Foto: Reprodução/Redes sociais
O filósofo e sociólogo francês Edgar Morin morreu nesta sexta-feira (29), aos 104 anos, consolidando o fim de uma das trajetórias intelectuais mais influentes do século 20. A morte foi confirmada por pesquisadores próximos a Morin, Nelson Vallejo-Gomez e Alfredo Pena-Vega, além de instituições associadas ao pensador, como a Multiversidad Mundo Real Edgar Morin e o Centro de Estudos e Pesquisas Edgar Morin. Ainda não há informações sobre a causa ou o local do falecimento.
Mesmo após os 100 anos, o pensador manteve presença ativa no debate politico. Em um de seus posicionamentos mais recentes, voltou-se ao conflito no Oriente Médio ao denunciar o que classificou como uma lógica de desumanização na ação de Israel contra os Palestina. No texto “Israel-Palestina: O Câncer”, afirmou que “os judeus, que foram vítimas de uma ordem impiedosa, impõem sua ordem impiedosa aos palestinos”, em uma crítica contundente à reprodução da violência histórica, denunciou o holocausto de Israel contra os palestinos.

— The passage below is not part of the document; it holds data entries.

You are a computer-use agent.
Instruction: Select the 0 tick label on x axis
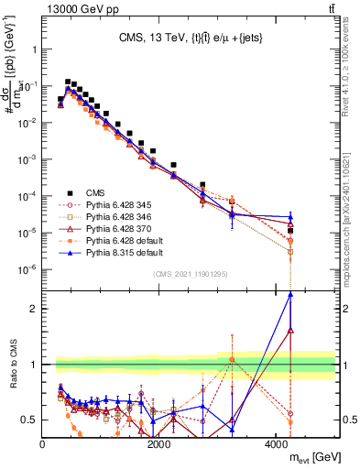tap(42, 444)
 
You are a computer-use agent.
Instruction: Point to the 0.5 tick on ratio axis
tap(31, 420)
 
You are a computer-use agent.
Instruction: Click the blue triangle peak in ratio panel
tap(290, 294)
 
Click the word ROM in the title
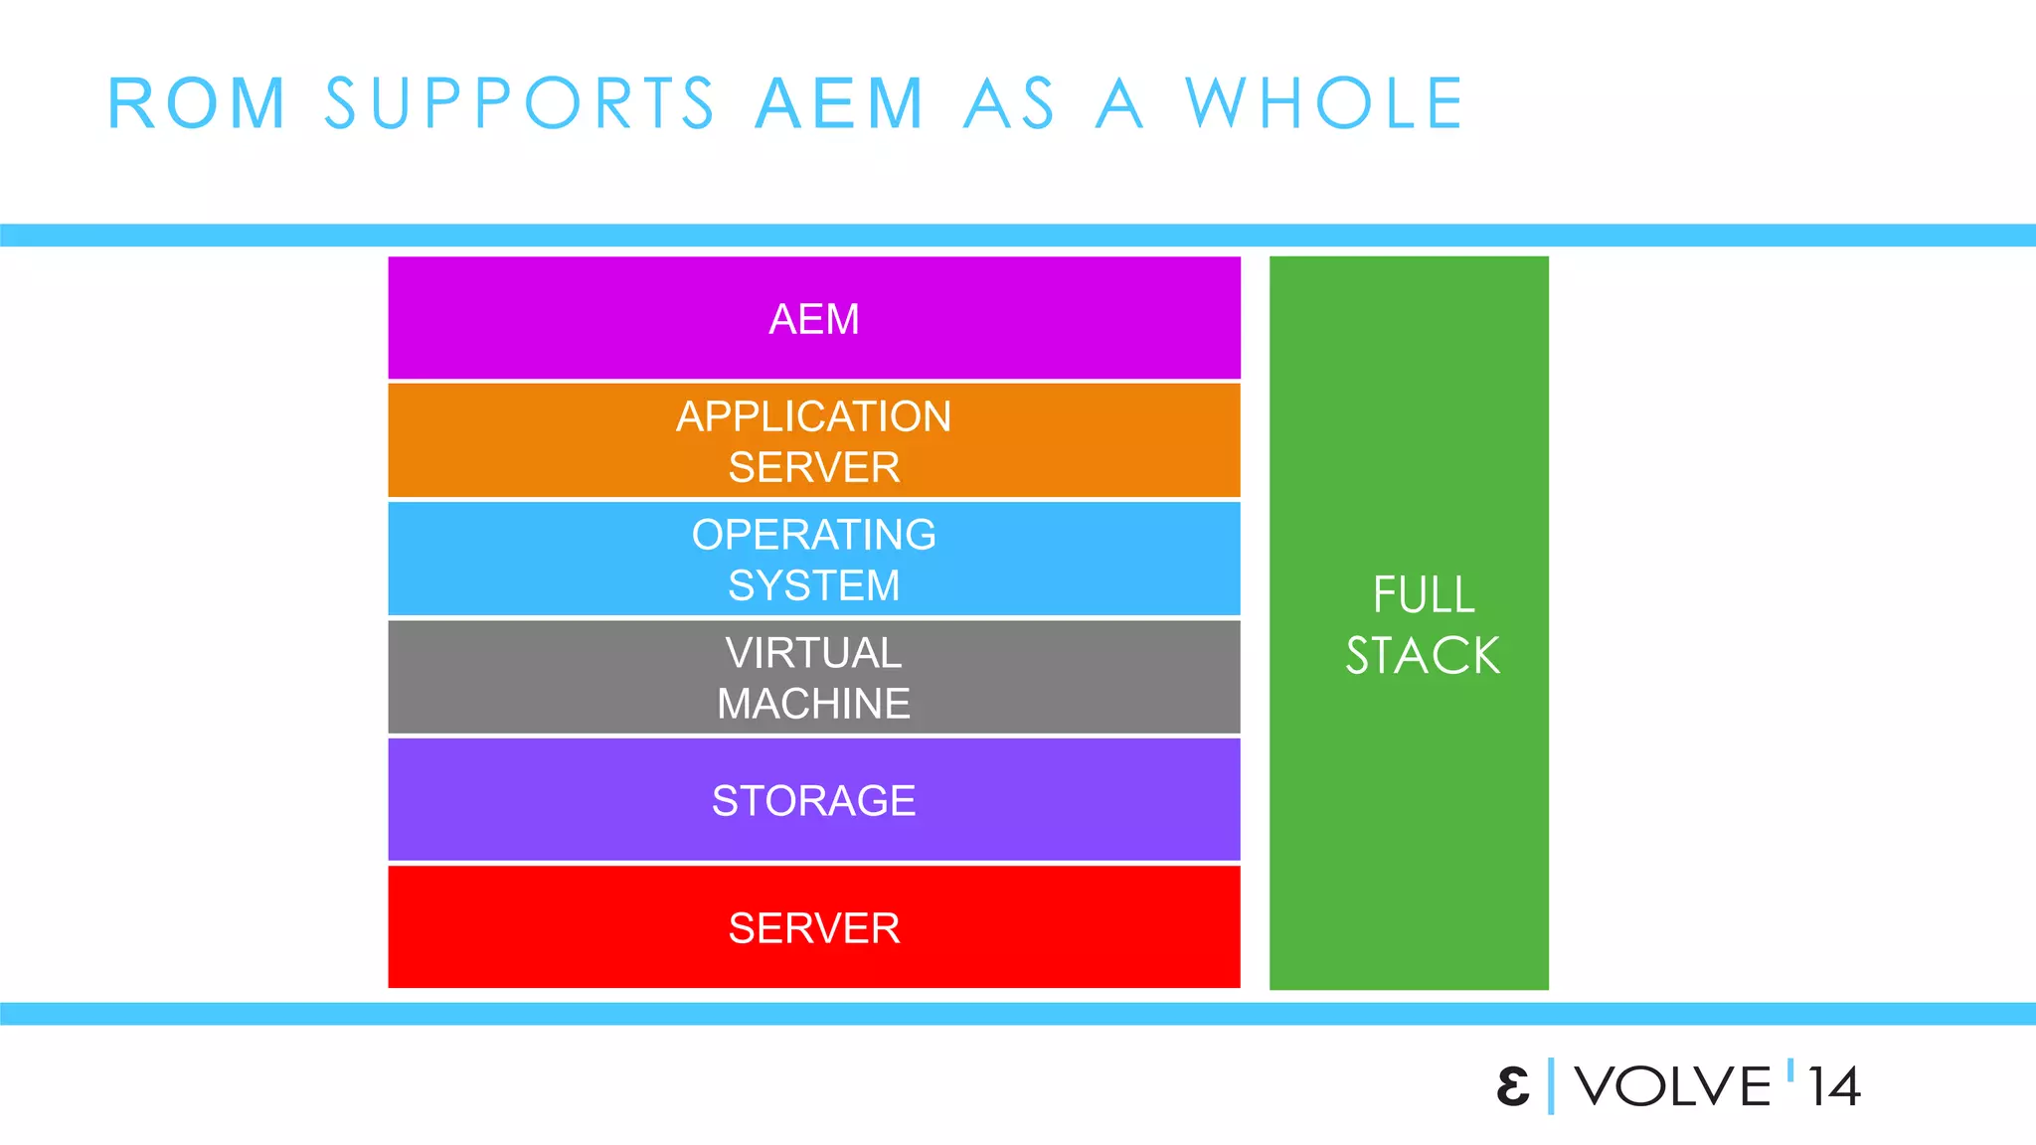tap(197, 103)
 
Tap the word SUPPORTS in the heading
tap(519, 103)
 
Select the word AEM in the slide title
tap(840, 103)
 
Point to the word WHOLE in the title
tap(1324, 103)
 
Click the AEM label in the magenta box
tap(814, 319)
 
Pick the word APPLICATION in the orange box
tap(814, 416)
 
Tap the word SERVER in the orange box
tap(814, 467)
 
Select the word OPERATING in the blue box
tap(814, 535)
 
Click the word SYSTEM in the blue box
tap(814, 585)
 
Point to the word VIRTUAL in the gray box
tap(814, 653)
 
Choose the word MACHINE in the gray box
tap(814, 704)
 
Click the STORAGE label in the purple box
tap(814, 801)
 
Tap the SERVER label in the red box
tap(814, 928)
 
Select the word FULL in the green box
tap(1424, 595)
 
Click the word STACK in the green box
tap(1423, 656)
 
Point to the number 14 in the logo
tap(1834, 1087)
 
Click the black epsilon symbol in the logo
tap(1513, 1086)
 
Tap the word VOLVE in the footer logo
tap(1673, 1086)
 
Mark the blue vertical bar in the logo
tap(1551, 1086)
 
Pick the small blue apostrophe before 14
tap(1790, 1070)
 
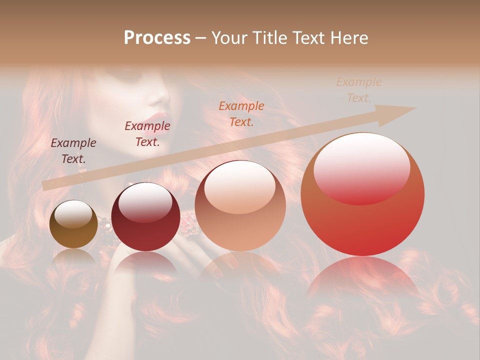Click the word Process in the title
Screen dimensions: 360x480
[x=157, y=38]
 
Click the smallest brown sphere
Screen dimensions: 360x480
[x=74, y=224]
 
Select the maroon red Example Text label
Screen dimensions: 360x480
[x=148, y=134]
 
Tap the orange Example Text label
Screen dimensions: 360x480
[x=242, y=114]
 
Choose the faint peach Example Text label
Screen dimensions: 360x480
[x=359, y=90]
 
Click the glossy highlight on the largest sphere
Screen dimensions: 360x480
[x=362, y=168]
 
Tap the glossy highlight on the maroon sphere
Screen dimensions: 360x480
[x=146, y=201]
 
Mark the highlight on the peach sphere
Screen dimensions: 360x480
[x=240, y=188]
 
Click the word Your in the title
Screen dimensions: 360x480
[x=230, y=38]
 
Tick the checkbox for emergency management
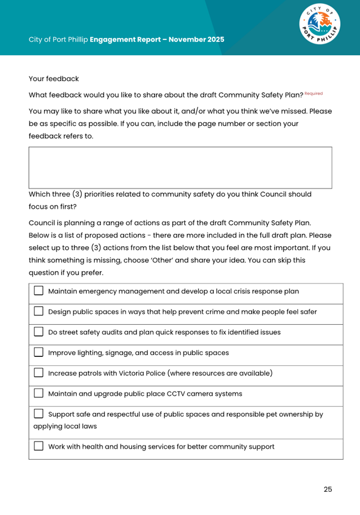tap(38, 291)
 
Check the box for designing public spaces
tap(38, 312)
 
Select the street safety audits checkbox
tap(38, 332)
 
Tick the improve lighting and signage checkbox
tap(38, 352)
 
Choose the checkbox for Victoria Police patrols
tap(38, 373)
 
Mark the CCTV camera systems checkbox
tap(38, 393)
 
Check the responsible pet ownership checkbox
tap(38, 414)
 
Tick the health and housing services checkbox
tap(38, 446)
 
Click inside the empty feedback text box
tap(180, 167)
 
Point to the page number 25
tap(328, 489)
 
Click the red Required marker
tap(314, 93)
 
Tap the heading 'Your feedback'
tap(54, 78)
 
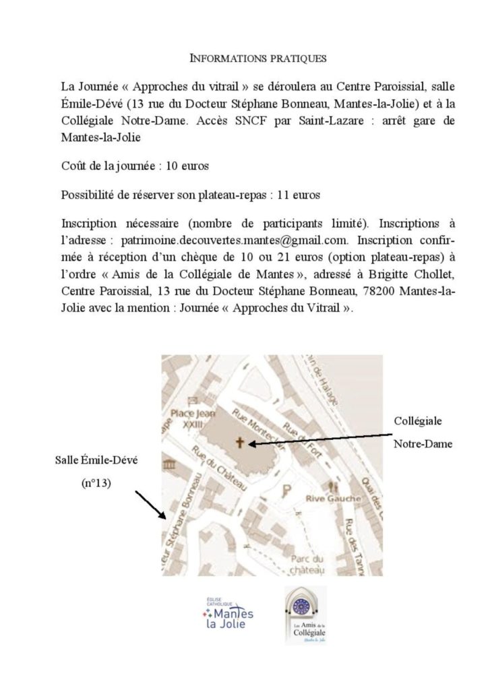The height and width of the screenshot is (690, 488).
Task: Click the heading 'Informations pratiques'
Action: (x=260, y=59)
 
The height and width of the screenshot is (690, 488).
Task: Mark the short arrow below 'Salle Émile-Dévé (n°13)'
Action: (x=150, y=505)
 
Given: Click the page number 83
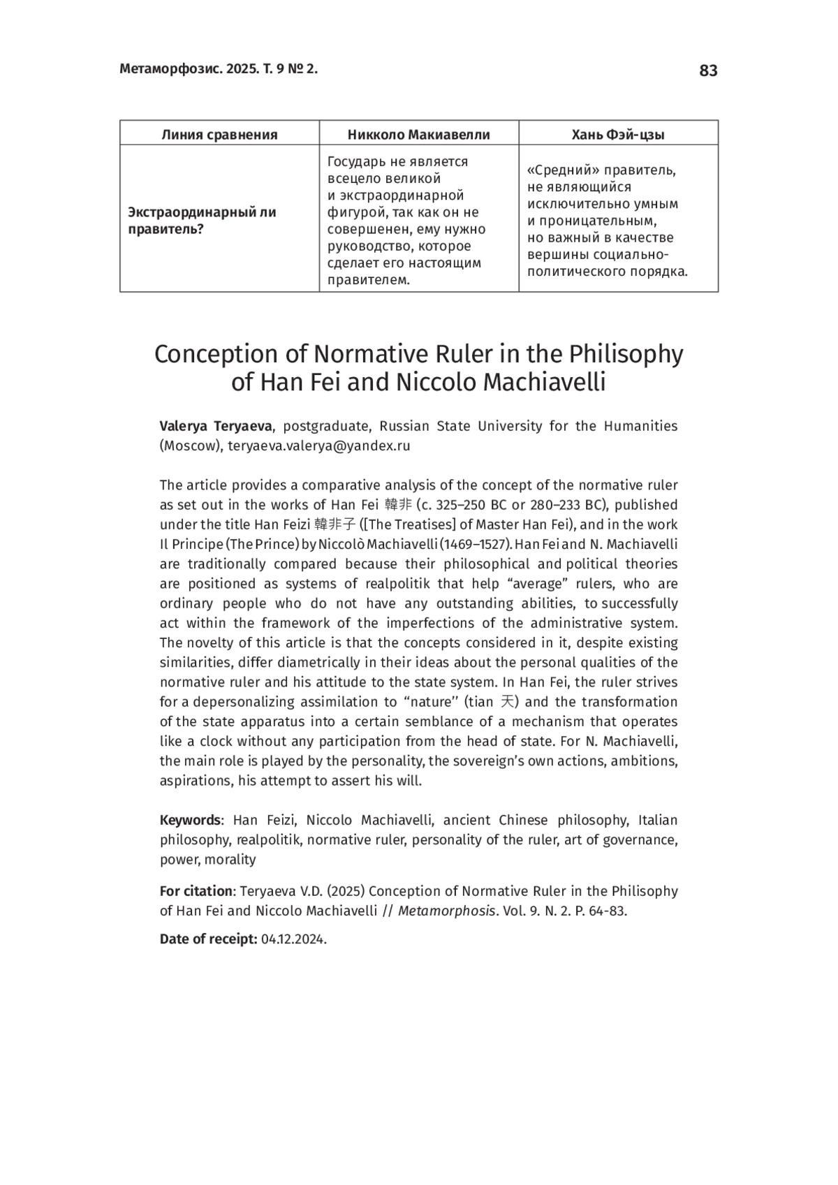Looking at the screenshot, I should pos(707,71).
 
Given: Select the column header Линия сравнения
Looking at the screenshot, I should pos(219,135).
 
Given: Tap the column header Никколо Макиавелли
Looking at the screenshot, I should pos(419,135).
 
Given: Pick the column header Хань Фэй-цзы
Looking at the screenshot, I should pos(618,135).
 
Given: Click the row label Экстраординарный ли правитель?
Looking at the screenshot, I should pos(203,221).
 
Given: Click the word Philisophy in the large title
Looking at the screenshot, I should pos(626,355).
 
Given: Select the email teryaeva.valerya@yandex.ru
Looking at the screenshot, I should pos(319,446).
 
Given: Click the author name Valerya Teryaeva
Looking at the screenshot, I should pos(216,426).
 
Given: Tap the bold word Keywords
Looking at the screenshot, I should pos(190,820).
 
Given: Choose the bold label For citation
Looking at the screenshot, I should pos(196,891).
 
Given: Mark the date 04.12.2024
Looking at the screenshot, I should pos(293,939).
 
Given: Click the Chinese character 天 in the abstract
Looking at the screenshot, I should pos(508,702).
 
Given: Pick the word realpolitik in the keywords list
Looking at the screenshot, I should pos(268,839).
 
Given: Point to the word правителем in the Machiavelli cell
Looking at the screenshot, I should pos(369,280).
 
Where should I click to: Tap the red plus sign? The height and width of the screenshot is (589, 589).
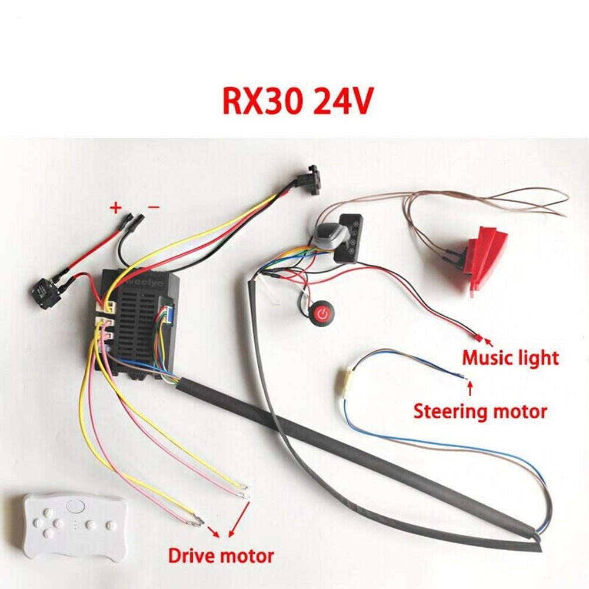tap(116, 207)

Nascido em Paris, em 1921, Morin participou com 21 anos de idade da Resistência Francesa em 1942, durante a ocupação nazista na Segunda Guerra Mundial, experiência que marcaria profundamente sua visão de mundo. Foi nesse percurso que desenvolveu o conceito de pensamento complexo, uma abordagem que rejeita explicações simplificadoras e defende a interdependência entre diferentes áreas do saber.
Autor de mais de 30 livros, Morin construiu uma trajetória marcada pela reflexão sobre o conhecimento, a educação e a condição humana. Títulos como "Os sete saberes necessários à educação do futuro", "A cabeça bem feita" e "O método" representam sua proposta de superar a fragmentação do saber, articulando ciência, filosofia, política e cultura.
Reconhecido internacionalmente, Edgar Morin deixa um legado intelectual que atravessa gerações e fronteiras, influenciando especialmente o campo da educação e das ciências humanas. Sua obra permanece como referência para compreender a complexidade do mundo contemporâneo e os desafios de compreender o comportamento humano.